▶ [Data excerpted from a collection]

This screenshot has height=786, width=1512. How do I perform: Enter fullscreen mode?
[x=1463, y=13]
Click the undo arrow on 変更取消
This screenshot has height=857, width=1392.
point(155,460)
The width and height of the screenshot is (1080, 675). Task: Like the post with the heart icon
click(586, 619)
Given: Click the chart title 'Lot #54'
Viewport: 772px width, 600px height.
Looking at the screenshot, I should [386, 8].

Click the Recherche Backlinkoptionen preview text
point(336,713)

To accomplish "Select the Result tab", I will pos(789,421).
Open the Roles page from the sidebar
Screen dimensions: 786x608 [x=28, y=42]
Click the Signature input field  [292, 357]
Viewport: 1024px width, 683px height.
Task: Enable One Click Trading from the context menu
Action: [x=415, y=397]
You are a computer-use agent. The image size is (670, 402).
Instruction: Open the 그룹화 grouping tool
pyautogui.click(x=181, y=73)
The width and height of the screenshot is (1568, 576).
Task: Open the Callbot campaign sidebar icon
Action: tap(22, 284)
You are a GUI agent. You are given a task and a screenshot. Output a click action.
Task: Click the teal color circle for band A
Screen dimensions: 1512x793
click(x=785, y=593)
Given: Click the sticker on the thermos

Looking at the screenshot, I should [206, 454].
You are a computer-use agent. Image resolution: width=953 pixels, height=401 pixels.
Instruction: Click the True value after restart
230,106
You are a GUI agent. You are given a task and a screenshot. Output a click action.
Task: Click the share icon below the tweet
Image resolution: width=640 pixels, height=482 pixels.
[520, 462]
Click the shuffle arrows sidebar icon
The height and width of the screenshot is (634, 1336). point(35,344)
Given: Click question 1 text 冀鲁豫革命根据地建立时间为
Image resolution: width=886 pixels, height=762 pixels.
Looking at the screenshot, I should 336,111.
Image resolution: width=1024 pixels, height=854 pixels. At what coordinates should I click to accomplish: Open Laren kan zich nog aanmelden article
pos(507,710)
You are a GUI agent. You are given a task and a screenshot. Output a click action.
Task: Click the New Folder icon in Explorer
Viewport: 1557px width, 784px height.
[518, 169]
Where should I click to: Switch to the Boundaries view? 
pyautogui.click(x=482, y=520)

▶ [Exercise details] Copy every line of the data above word for word.

▶ [Response to this exercise]
This screenshot has height=786, width=1512. How do I perform: Enter fullscreen mode?
[x=1463, y=13]
Click the undo arrow on 変更取消
This screenshot has height=857, width=1392.
point(155,460)
The width and height of the screenshot is (1080, 675). Task: Like the post with the heart icon
click(586, 619)
Given: Click the chart title 'Lot #54'
Viewport: 772px width, 600px height.
Looking at the screenshot, I should [386, 8].

Click the Recherche Backlinkoptionen preview text
point(336,713)

To accomplish "Select the Result tab", I will pos(789,421).
Open the Roles page from the sidebar
Screen dimensions: 786x608 [x=28, y=42]
Click the Signature input field  [292, 357]
Viewport: 1024px width, 683px height.
Task: Enable One Click Trading from the context menu
Action: [x=415, y=397]
You are a computer-use agent. The image size is (670, 402).
Instruction: Open the 그룹화 grouping tool
pyautogui.click(x=181, y=73)
The width and height of the screenshot is (1568, 576).
Task: Open the Callbot campaign sidebar icon
Action: tap(22, 284)
You are a GUI agent. You are given a task and a screenshot. Output a click action.
Task: Click the teal color circle for band A
Screen dimensions: 1512x793
click(x=785, y=593)
Given: Click the sticker on the thermos

Looking at the screenshot, I should [206, 454].
You are a computer-use agent. Image resolution: width=953 pixels, height=401 pixels.
Instruction: Click the True value after restart
230,106
You are a GUI agent. You are given a task and a screenshot. Output a click action.
Task: Click the share icon below the tweet
Image resolution: width=640 pixels, height=482 pixels.
[520, 462]
Click the shuffle arrows sidebar icon
The height and width of the screenshot is (634, 1336). point(35,344)
Given: Click question 1 text 冀鲁豫革命根据地建立时间为
Image resolution: width=886 pixels, height=762 pixels.
Looking at the screenshot, I should 336,111.
Image resolution: width=1024 pixels, height=854 pixels. At what coordinates should I click to accomplish: Open Laren kan zich nog aanmelden article
pos(507,710)
You are a GUI agent. You are given a task and a screenshot. Output a click action.
Task: Click the New Folder icon in Explorer
Viewport: 1557px width, 784px height.
[518, 169]
Where should I click to: Switch to the Boundaries view? 
pyautogui.click(x=482, y=520)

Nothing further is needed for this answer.